• PROVIDED ENTRIES:
+--

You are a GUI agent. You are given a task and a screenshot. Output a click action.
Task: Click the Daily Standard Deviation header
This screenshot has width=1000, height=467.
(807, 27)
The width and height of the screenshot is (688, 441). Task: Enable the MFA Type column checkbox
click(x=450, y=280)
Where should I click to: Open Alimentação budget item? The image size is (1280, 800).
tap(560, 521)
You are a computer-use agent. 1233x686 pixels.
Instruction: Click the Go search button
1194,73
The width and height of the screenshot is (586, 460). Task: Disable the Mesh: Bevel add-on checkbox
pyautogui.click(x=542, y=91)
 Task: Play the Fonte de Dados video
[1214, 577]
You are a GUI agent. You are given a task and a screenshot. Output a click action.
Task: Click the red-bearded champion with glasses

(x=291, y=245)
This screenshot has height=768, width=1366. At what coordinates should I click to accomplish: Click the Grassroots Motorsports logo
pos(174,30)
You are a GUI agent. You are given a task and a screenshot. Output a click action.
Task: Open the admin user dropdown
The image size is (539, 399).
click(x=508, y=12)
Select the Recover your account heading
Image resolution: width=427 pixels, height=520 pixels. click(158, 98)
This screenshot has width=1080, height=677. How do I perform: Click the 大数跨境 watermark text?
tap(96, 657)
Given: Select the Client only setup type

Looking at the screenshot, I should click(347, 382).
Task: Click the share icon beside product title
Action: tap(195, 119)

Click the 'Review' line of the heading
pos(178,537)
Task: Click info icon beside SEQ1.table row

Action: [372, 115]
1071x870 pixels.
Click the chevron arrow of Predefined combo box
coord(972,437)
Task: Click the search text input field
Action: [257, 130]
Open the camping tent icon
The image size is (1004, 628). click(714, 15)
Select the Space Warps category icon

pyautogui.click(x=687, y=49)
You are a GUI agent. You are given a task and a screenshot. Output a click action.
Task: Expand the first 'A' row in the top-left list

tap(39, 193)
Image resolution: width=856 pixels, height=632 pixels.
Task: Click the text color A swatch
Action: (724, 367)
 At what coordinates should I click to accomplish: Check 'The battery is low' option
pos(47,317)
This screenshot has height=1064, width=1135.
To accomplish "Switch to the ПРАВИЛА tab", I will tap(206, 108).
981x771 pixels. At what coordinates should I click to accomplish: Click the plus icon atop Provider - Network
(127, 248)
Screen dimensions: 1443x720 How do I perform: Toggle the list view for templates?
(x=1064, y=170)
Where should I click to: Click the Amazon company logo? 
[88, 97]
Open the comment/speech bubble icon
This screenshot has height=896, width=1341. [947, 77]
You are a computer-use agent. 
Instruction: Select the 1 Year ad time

+--

• TASK TO CARRY OUT:
Provide a verbatim reproduction of all the records.

• EXERCISE ANSWER:
You are a GUI agent. You are given a task and a screenshot. Output a click action.
Task: Click the Daily Standard Deviation header
This screenshot has width=1000, height=467.
(807, 27)
The width and height of the screenshot is (688, 441). Task: Enable the MFA Type column checkbox
click(x=450, y=280)
Where should I click to: Open Alimentação budget item? The image size is (1280, 800).
tap(560, 521)
You are a computer-use agent. 1233x686 pixels.
Instruction: Click the Go search button
1194,73
The width and height of the screenshot is (586, 460). Task: Disable the Mesh: Bevel add-on checkbox
pyautogui.click(x=542, y=91)
 Task: Play the Fonte de Dados video
[1214, 577]
You are a GUI agent. You are given a task and a screenshot. Output a click action.
Task: Click the red-bearded champion with glasses

(x=291, y=245)
This screenshot has height=768, width=1366. At what coordinates should I click to accomplish: Click the Grassroots Motorsports logo
pos(174,30)
You are a GUI agent. You are given a task and a screenshot. Output a click action.
Task: Open the admin user dropdown
The image size is (539, 399).
click(x=508, y=12)
Select the Recover your account heading
Image resolution: width=427 pixels, height=520 pixels. click(158, 98)
This screenshot has width=1080, height=677. How do I perform: Click the 大数跨境 watermark text?
tap(96, 657)
Given: Select the Client only setup type

Looking at the screenshot, I should click(347, 382).
Task: Click the share icon beside product title
Action: tap(195, 119)

Click the 'Review' line of the heading
pos(178,537)
Task: Click info icon beside SEQ1.table row

Action: [372, 115]
1071x870 pixels.
Click the chevron arrow of Predefined combo box
coord(972,437)
Task: Click the search text input field
Action: [257, 130]
Open the camping tent icon
The image size is (1004, 628). click(714, 15)
Select the Space Warps category icon

pyautogui.click(x=687, y=49)
You are a GUI agent. You are given a task and a screenshot. Output a click action.
Task: Expand the first 'A' row in the top-left list

tap(39, 193)
Image resolution: width=856 pixels, height=632 pixels.
Task: Click the text color A swatch
Action: (724, 367)
 At what coordinates should I click to accomplish: Check 'The battery is low' option
pos(47,317)
This screenshot has height=1064, width=1135.
To accomplish "Switch to the ПРАВИЛА tab", I will tap(206, 108).
981x771 pixels. At what coordinates should I click to accomplish: Click the plus icon atop Provider - Network
(127, 248)
Screen dimensions: 1443x720 How do I perform: Toggle the list view for templates?
(x=1064, y=170)
Where should I click to: Click the Amazon company logo? 
[88, 97]
Open the comment/speech bubble icon
This screenshot has height=896, width=1341. [947, 77]
You are a computer-use agent. 
Instruction: Select the 1 Year ad time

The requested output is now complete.